Einweihung der Antenne als Höhepunkt der Konferenz

Stefan Kraus vom Amt für Technik, der das Projekt leitet, hat noch viele weitere Ideen. Sie alle seien für die Verwaltung schlicht deshalb sinnvoll, weil sich die Arbeit so effizienter erledigen lässt. Zumal die Kosten für eine Gemeinde dieser Größe im niedrigen fünfstelligen Bereich liegen. „Es war uns wichtig, dieses Thema zu besetzen, bevor eine Telekom oder eine Unitymedia damit ums Eck kommt“, sagte Kraus auf der Konferenz Make IT Now unter dem Beifall zahlreicher Teilnehmer. Gerade mit Ersparnissen bei der Verwaltungsarbeit wirbt die Industrie bei Kommunen aktuell um Aufträge.
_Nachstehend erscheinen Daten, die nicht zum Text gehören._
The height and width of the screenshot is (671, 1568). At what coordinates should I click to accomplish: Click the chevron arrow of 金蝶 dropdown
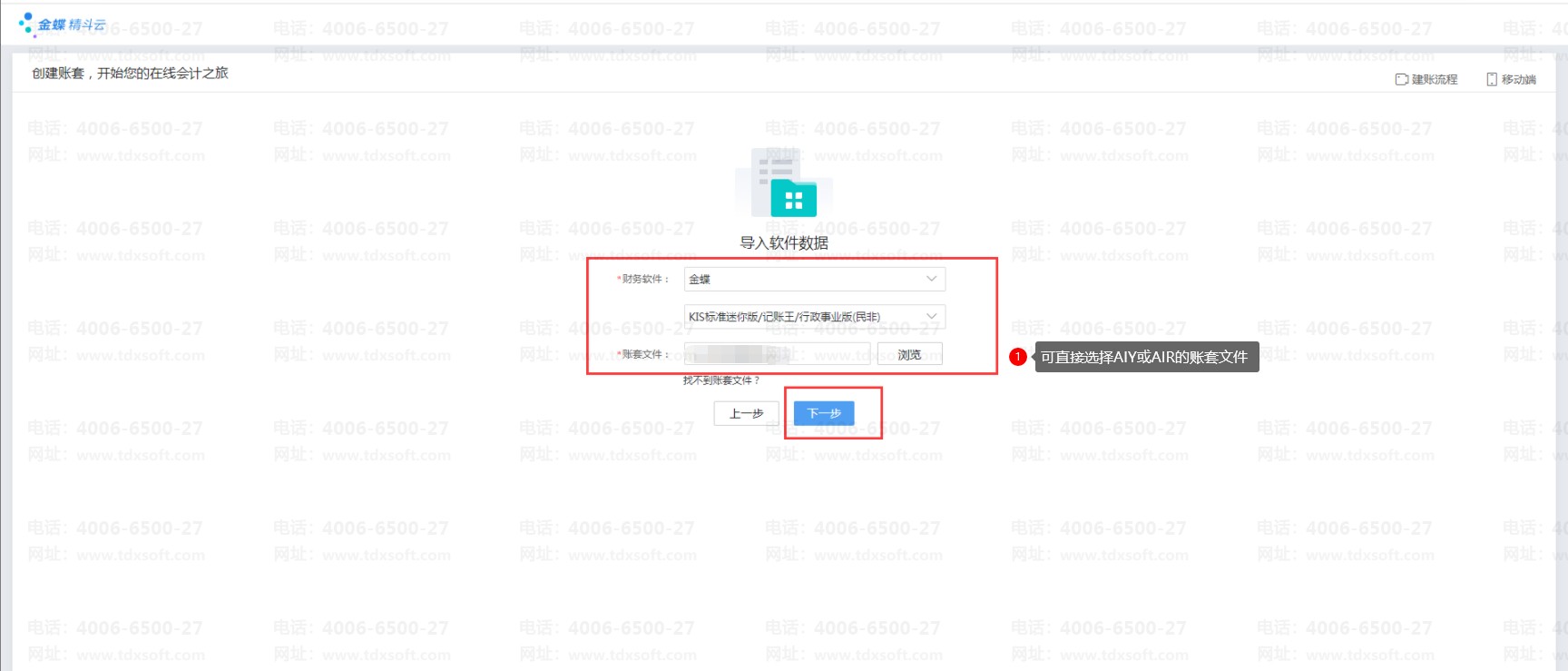point(931,279)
Für die örtliche IoT-Szene war die Einweihung einer eigenen Antenne auf dem Fernsehturm der Höhepunkt des der Konferenz Make IT Now. Guido Burger hat die Antenne auf eigene Kosten installiert; sie hängt gewissermaßen aus dem Korb des Turms heraus. Wegen der exponierten Lage deckt sie beinahe das gesamte Stuttgarter Stadtgebiet ab – und einen Teil der Region Stuttgart; sogar vom Herrenberger Schönbuchturm aus konnte bei Tests eine Verbindung hergestellt werden. Mehrere Tausend Geräte oder Sensoren können fortan per die Funkverbindung angesprochen werden oder aber ihre Messdaten an eine Datenbank senden; jeder, der die Technik beherrscht, kann das Netz nutzen. „Jetzt hängt es an der Community, zu zeigen, was damit geht“, sagte Burger. Mit dem SWR, der den Fernsehturm betreibt, sei für den Anfang eine experimentelle Nutzung vereinbart, so der 50-Jährige.

Für die Wirtschaftsförderung Region Stuttgart, die das Event im Fernsehturm mit organisiert und unterstützt hat, sind das Internet der Dinge und Smart Cities Geschäftsmodelle einer unmittelbar bevorstehenden Zukunft. Dazu kommt eine umtriebige Gemeinschaft von Technik-Enthusiasten, die permanent neue Einsatzfelder testet und damit Pionierarbeit leistet. Selbst die Deutsche Bahn ist Teil dieser Entwicklung: als nächstes, berichtete Olga Willner, sollen die Beleuchtung der LED-Lampen im Bahnhof per Fernsteuerung möglich werden und im anstehenden Winter werden testweise erstmals Sensoren ermitteln, ob Schnee auf den Schienen liegt. Auf die Frage nach dem Geschäftsmodell antwortete Willner: „Wir können unsere Aufgaben einfach günstiger erledigen.“ Und deshalb werden künftig nicht nur die Bahnhofsuhren digital.